[Rpm-maint] [PATCH] Warn when whitespace is missing before macro body

Alexey Tourbin alexey.tourbin at gmail.com
Sat Feb 9 04:16:33 UTC 2013

On Fri, Feb 08, 2013 at 01:38:37PM +0200, Panu Matilainen wrote:
> >Let's make sure that we understand that the macro
> >%define util-linux_version 2.22.1
> >defines the macro "util" with the value "-linux_version 2.22.1".  My
> >patch (and subsequent patches) do not change this fact, it only tries
> >to point out the the meaning is probably unintended.
> Yes, understood. I just dont think anybody would ever
> *intentionally* define "util" macro that way, and users are going to
> have easier time understanding an "illegal macro name" message than
> the actual behavior of the parser.

There's a valid case with missing whitespace found in specfiles:
vym.spec:%global __requires_exclude%{?__requires_exclude:%__requires_exclude|}perl\\(BugzillaClient\\)

What would be the warning/error message here?
warning: Illegal macro name __requires_exclude%{?__requires_exclude:%__requires_exclude|}perl\\(BugzillaClient\\)

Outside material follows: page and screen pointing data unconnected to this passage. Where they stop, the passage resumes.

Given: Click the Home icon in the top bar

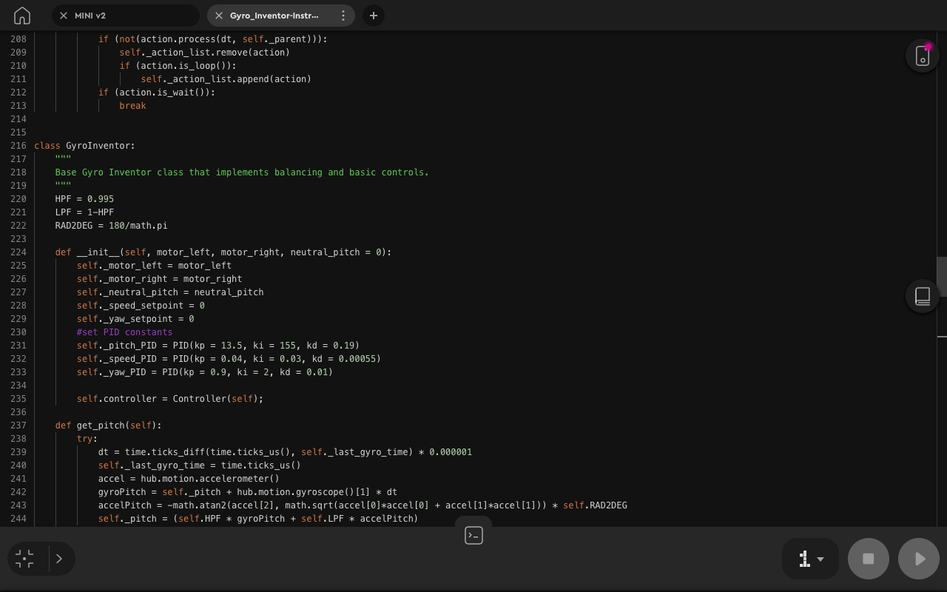Looking at the screenshot, I should 21,15.
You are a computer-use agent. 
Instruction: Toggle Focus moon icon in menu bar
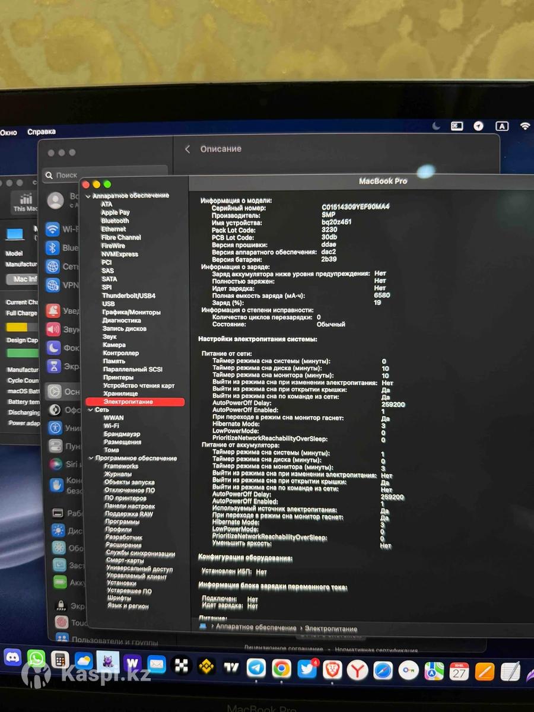[436, 126]

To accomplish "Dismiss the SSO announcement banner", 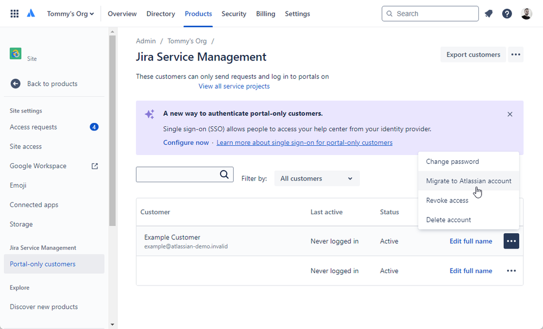I will coord(510,114).
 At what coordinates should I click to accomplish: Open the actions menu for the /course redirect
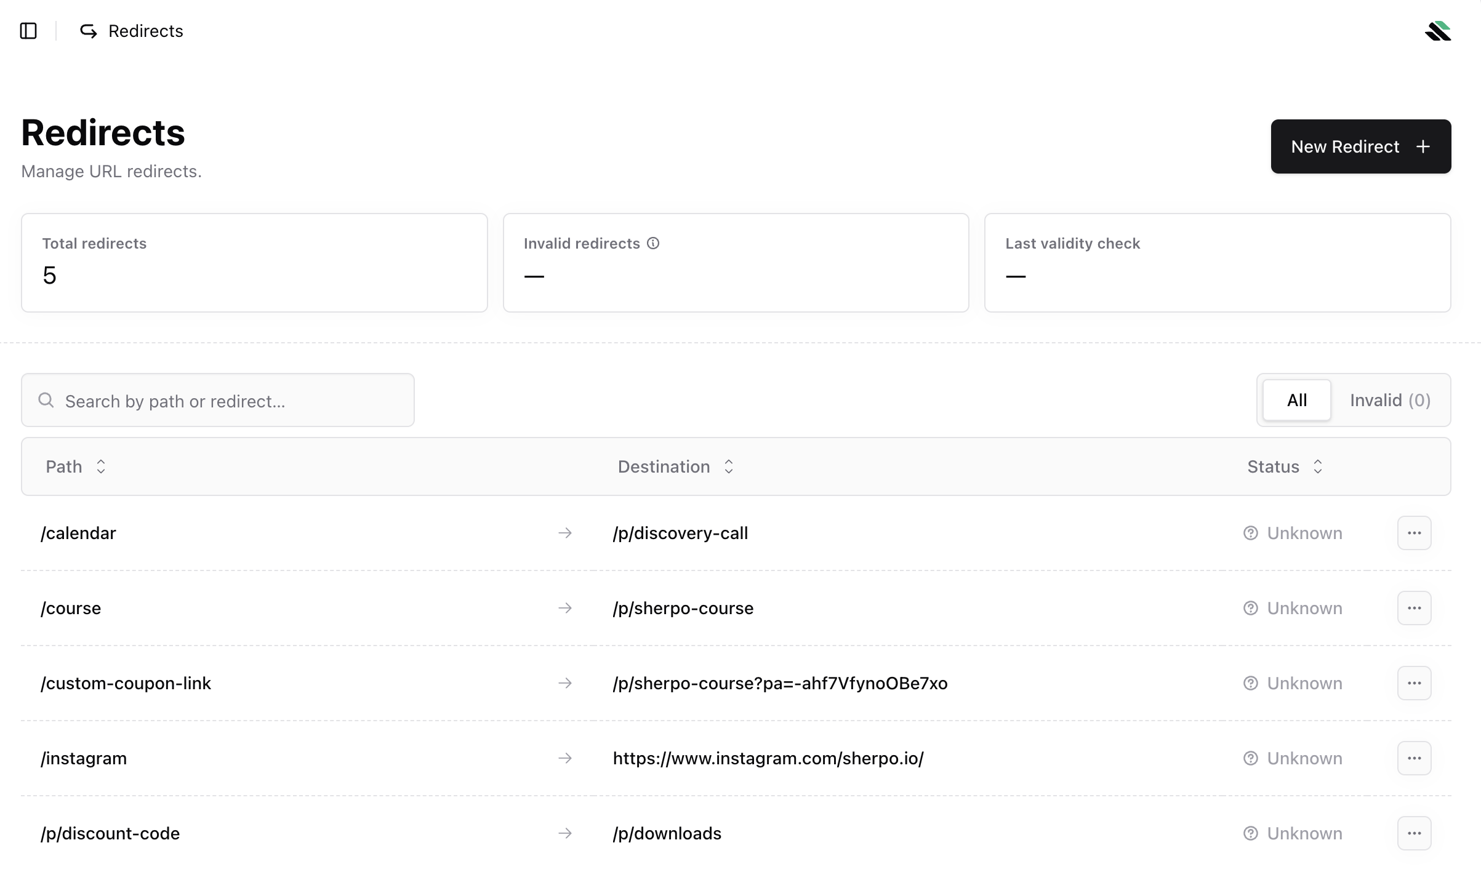pos(1414,608)
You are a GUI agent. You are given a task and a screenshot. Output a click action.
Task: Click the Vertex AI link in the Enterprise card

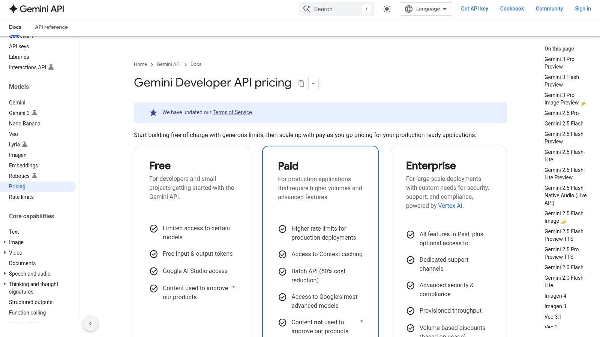tap(450, 206)
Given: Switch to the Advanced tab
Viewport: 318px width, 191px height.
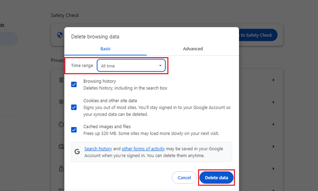Looking at the screenshot, I should coord(193,49).
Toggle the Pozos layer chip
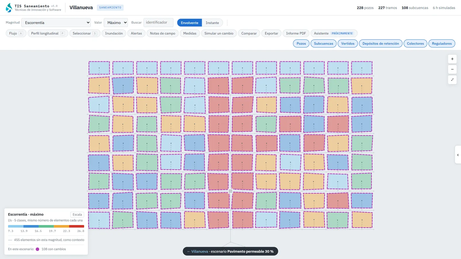461x259 pixels. 301,43
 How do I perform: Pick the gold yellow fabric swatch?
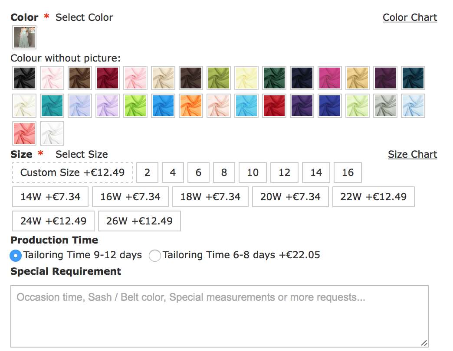(x=358, y=78)
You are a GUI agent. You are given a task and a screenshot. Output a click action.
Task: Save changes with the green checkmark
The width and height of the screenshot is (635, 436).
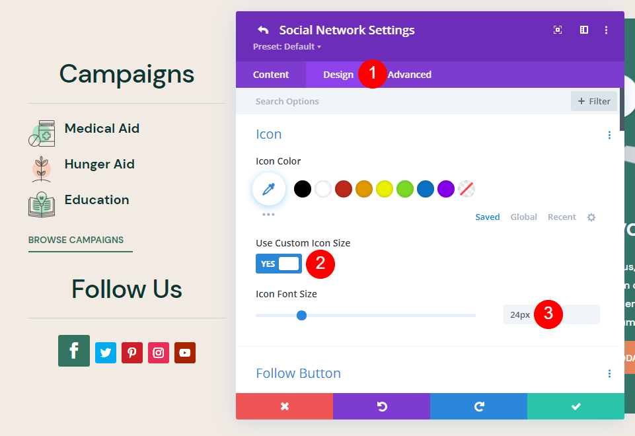[x=576, y=406]
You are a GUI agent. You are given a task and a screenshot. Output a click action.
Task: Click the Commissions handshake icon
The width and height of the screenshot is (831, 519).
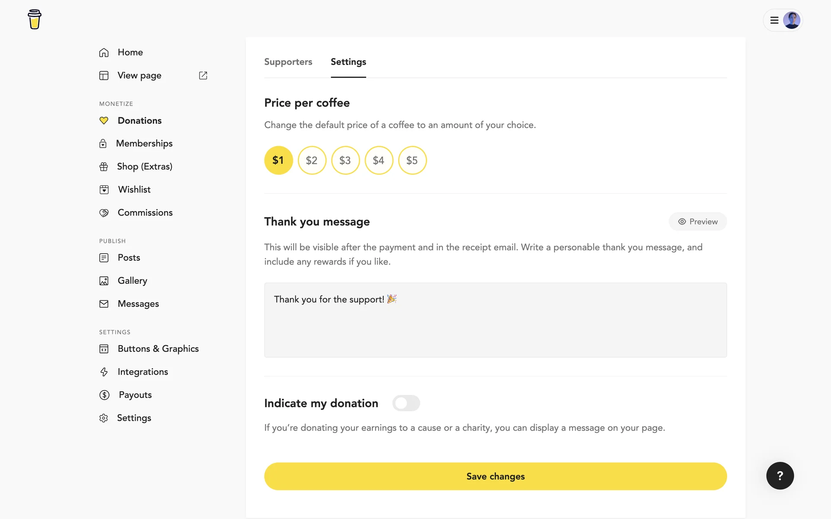coord(104,213)
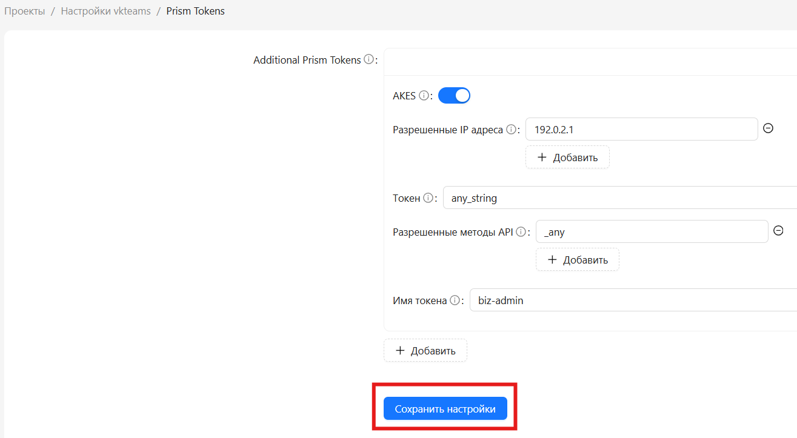The height and width of the screenshot is (438, 797).
Task: Click info icon next to Additional Prism Tokens
Action: [368, 60]
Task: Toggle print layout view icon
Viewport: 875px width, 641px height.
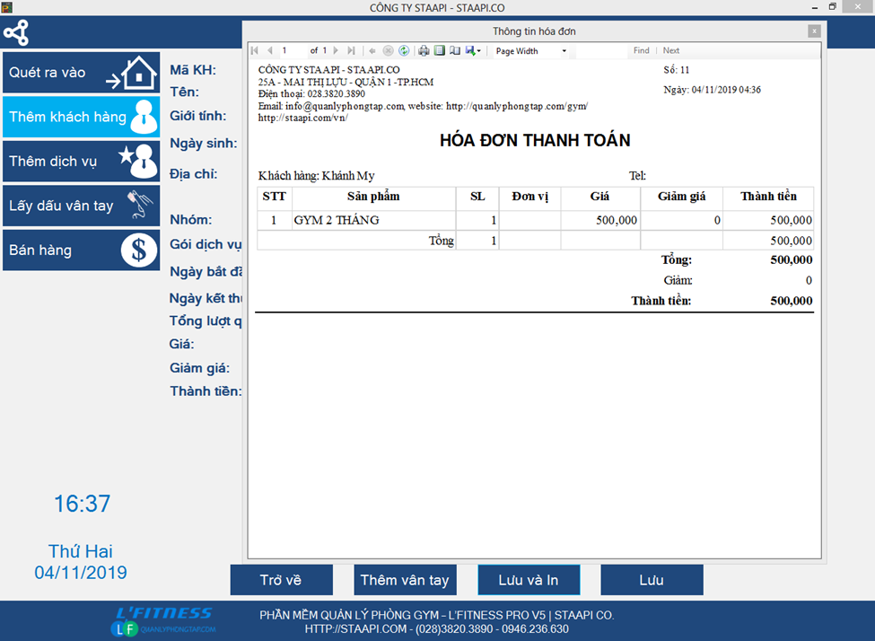Action: click(440, 51)
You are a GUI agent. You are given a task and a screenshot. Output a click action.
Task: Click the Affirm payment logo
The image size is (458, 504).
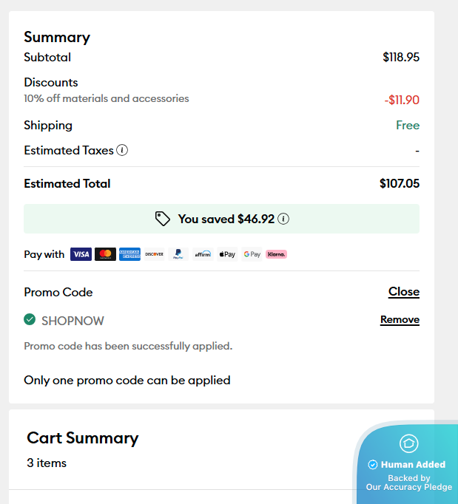[x=203, y=254]
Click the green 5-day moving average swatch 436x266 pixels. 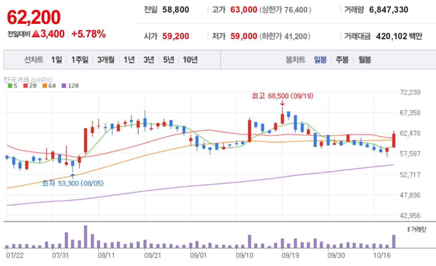click(10, 86)
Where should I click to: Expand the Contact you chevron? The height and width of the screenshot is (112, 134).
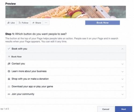coord(122,64)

Or should it trigger an existing error - ?
error: Macro __requires_exclude%{?__requires_exclude:%__requires_exclude|}perl\\(BugzillaClient\\) has empty body

So, you see, a problem here is that if you follow the parser rules, the
warning can only refer to the fact that macro name is not followed by a
whitespace.  Otherwise, if you indulge yourself into more liberties (in
a desperate attempt to please users who write stuff LIKE THIS), you can
end up with even more obscure messages.

Technically, it would be best to clarify syntax.
Current approach is: 
- parse for a word - that would be the name - and stop at the word
Arguably better approach would be:
- split the first argument (by traditional argv/popt rules), and check
  additional constraints for either name or name(args).
The second approach is hampered by the fact that argument parsing must
interfere with \ escapes - the first argument could be "foo\" then.

There are actually to different syntax rules for %define.
$ rpm --define 'regex \.txt$'   --eval %regex
$ rpm --define 'regex {\.txt$}' --eval %regex

This is another source of subtle bugs - people do not realize how many
"layers" of backslashes are actually needed.  Representatives of another
school of thought, should I say, believe that the amount of backslashes
must be doubled yet again:

/etc/rpm/macros.perl:%global __requires_exclude perl\\\\(VMS|perl\\\\(Win32

Recently I've been pondering over a plausible solution to this problem,
but perhaps it's too late to change anything.

> That's what I meant with the "obscure message": going from silence
> to warning about whitespace in such construct, I think people are
> far more likely to see this as a new bug in the parser ("why on
> earth would it interpret it that way?") rather than their own error.
> The other patch to make macro substitution syntax stricter does just
> that for attempts to *use* such macro names which will catch and
> better explain the issue to users, but there are various cases where
> specs define macros that are not used in the spec (eg to override
> some rpm behavior via a macro), and "illegal macro name" error would
> drive the point across more clearly than (the currently technically
> correct) message about whitespace.
> So... while I can apply this, I would rather see a patch to make the
> parser consider it a downright error of an illegal macro name
> instead.
> Let me know if you're willing to have a look at doing that now'ish,
> otherwise I guess I'll just apply it as is because it *is* a
> definite improvement anyway and it's not like it couldn't be changed
> later.

There is currently no way to return a "downright error" from doDefine,
since it has to return the end of (backslash-concatenated) string.  So
the error would only lead to a macro not being defined.  Or if you
choose to turn it into a hard error, what would it do?  Perhaps, abort
specfile parsing?  But specfiles are not the only place where bad macros
come from.

/etc/rpm/macros.mingw32:%mingw32_as              %{mingw32_target}-as
/etc/rpm/macros.mingw32:%mingw32_c++             %{mingw32_target}-c++
/etc/rpm/macros.mingw32:%mingw32_c++filt         %{mingw32_target}-c++filt
/etc/rpm/macros.mingw32:%mingw32_dlltool         %{mingw32_target}-dlltool

So, should it then abort macro file parsing, and hence terminate rpm
startup routines?  If you turn it into an error, rpm won't even start!

Given all these possibilities, I think that my original patch is the
least controversial thing to do, at least for now.